Rhenium shares similar coordination chemistry with technetium due to their periodic relationship. Rhenium has two isotopes (¹⁸⁶Re and ¹⁸⁸Re) that are useful for radiotherapy. ¹⁸⁶Re has a half-life of 3.68 days with a β⁻-emission (Emax=1.07 MeV, 91% abundance) and a gamma-photon (E=137 keV, 9% abundance) which should allow imaging during therapy. ¹⁸⁶Re is a reactor-produced radionuclide, and is obtained by the irradiation of ¹⁸⁵Re with neutrons (¹⁸⁵Re(n, γ)¹⁸⁶Re). The yield of ¹⁸⁶Re depends on the amount of Re target, the energy of the neutrons available, and the neutron reflux. The specific activity is low or medium, but a carrier-free product is not possible. As such, in certain embodiments, the radioactive metal-nitrido complexes of crowned dithiocarbamates in accordance with the present invention employ ¹⁸⁶Re and ¹⁸⁸Re as the radioactive metal.

¹⁸⁸Re has a half-life of 16.98 h with a high-energy β-emission (Emax=2.12 MeV, 85% abundance) and 155 keV gamma photons (15% abundance). ¹⁸⁸Re can be prepared either from the nuclear reaction (¹⁸⁷Re(n, γ)¹⁸⁸Re) or from the ¹⁸⁸W—¹⁸⁶Re generator. The generator-produced ¹⁸⁸Re is carrier-free and has very high specific activity. The major advantage of using ¹⁸⁸Re in therapeutic nuclear medicine is the inexpensive and readily available ¹⁸⁸W—¹⁸⁶Re generator, which has a very long and useful shelf-life.
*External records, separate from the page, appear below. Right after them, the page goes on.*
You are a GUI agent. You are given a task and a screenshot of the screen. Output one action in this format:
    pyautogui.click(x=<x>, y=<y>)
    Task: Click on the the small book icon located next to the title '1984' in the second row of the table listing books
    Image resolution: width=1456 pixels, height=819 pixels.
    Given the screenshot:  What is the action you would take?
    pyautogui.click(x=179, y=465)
There are many Tc cores for the routine synthesis of ^99mTc radiopharmaceuticals. The [Tc═O]³⁺ core is stable in the presence of a strong chelator in aqueous media. It is the most frequently used Tc core for ^99mTc radiopharmaceuticals. The [Tc═O]³⁺ core forms square pyramidal Tc-oxo chelates with tetradentate chelators, including N₄ propylene amine oxime (PnAO), N₃S triamidethiols, N₂S₂ diamidedithiols (DADS), N₂S₂ monoamidemonoaminedithiols (MAMA), and N₂S₂ diaminedithiols (DADT). The [Tc≡N]²⁺ core is isoelectronic with the [Tc═O]³⁺ core. The nitrido ligand is a powerful π-electron donor and shows a high capacity to stabilize the Tc(V) oxidation state. The [Tc≡N]²⁺ core forms Tc(V) nitrido complexes with a variety of chelators. Various chelators have been used for the preparation of ^99mTc radiopharmaceuticals. ^99mTc-labeling techniques have been extensively reviewed (See, e.g., Hom, R. K. and Katzenellenbogen, J. A. Nucl. Med. Biol. 1997, 24, 485; Dewanjee, M. K. Semin. Nucl. Med. 1990, 20, 5; and Jurisson et al Chem. Rev. 1993, 93, 1137).
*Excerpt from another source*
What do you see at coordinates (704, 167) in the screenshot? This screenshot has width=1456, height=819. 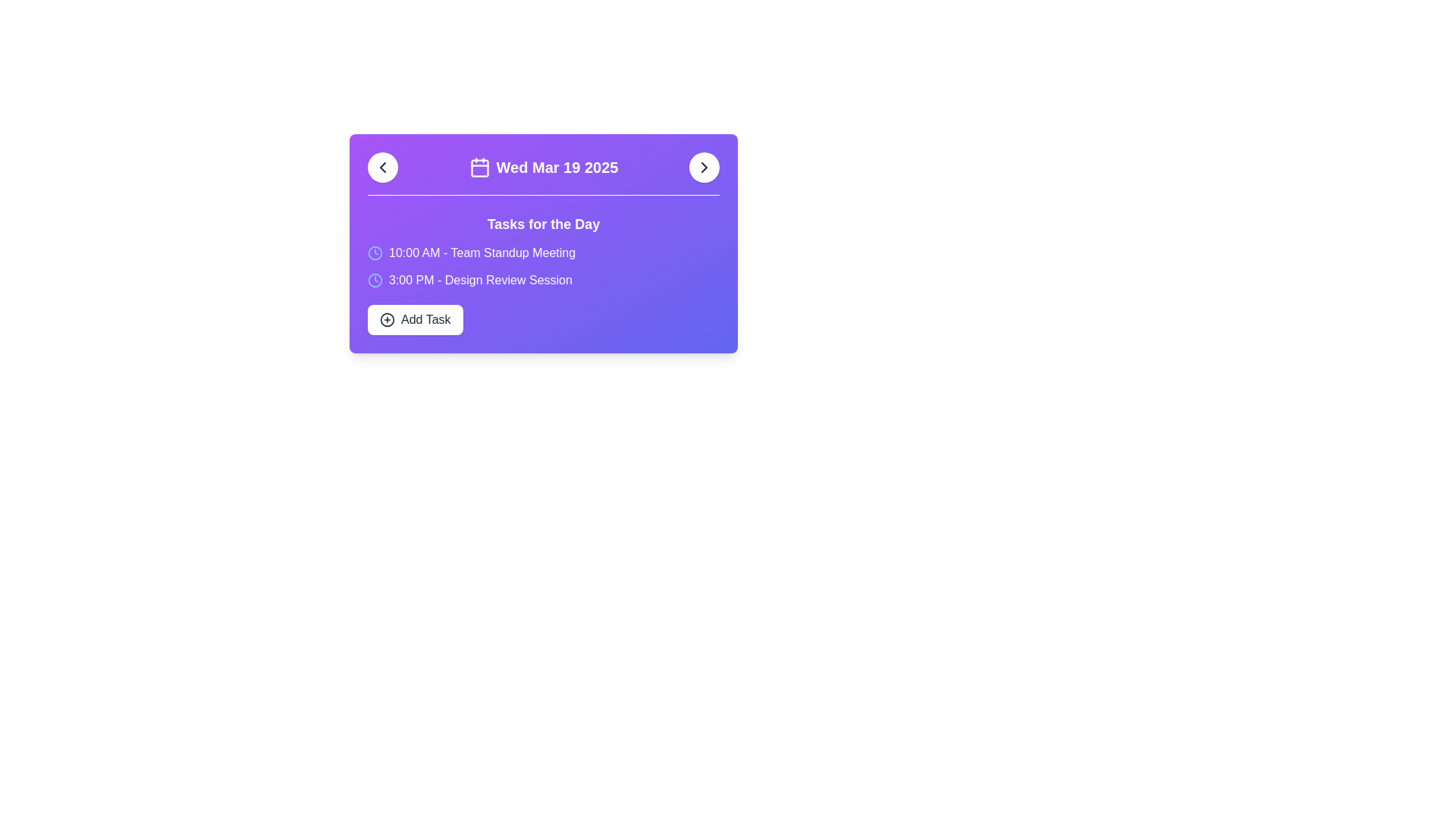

International PCT application no. WO 90/06137 describes a series of technetium-nitrido chelates of dithiocarbamates, including dimethyldithiocarbamate, di-n-propyl dithiocarbamate, N-ethyl-N-(2-ethyoxyethyl)dithiocarbamate. International PCT application nos. WO 89/08657, WO 92/00982, and WO 93/01839 describe processes for producing technetium nitrido complexes, which include reacting a polyphosphine as a reducing agent for the technetium oxide, then reacting with a nitride salt of a metal or ammonium ion. Since Tc-nitrido core has four to five coordination sites for various ligands or chelators, the choice of chelator is important for the solution stability and the number of radioactive species formed during ligand exchange reaction.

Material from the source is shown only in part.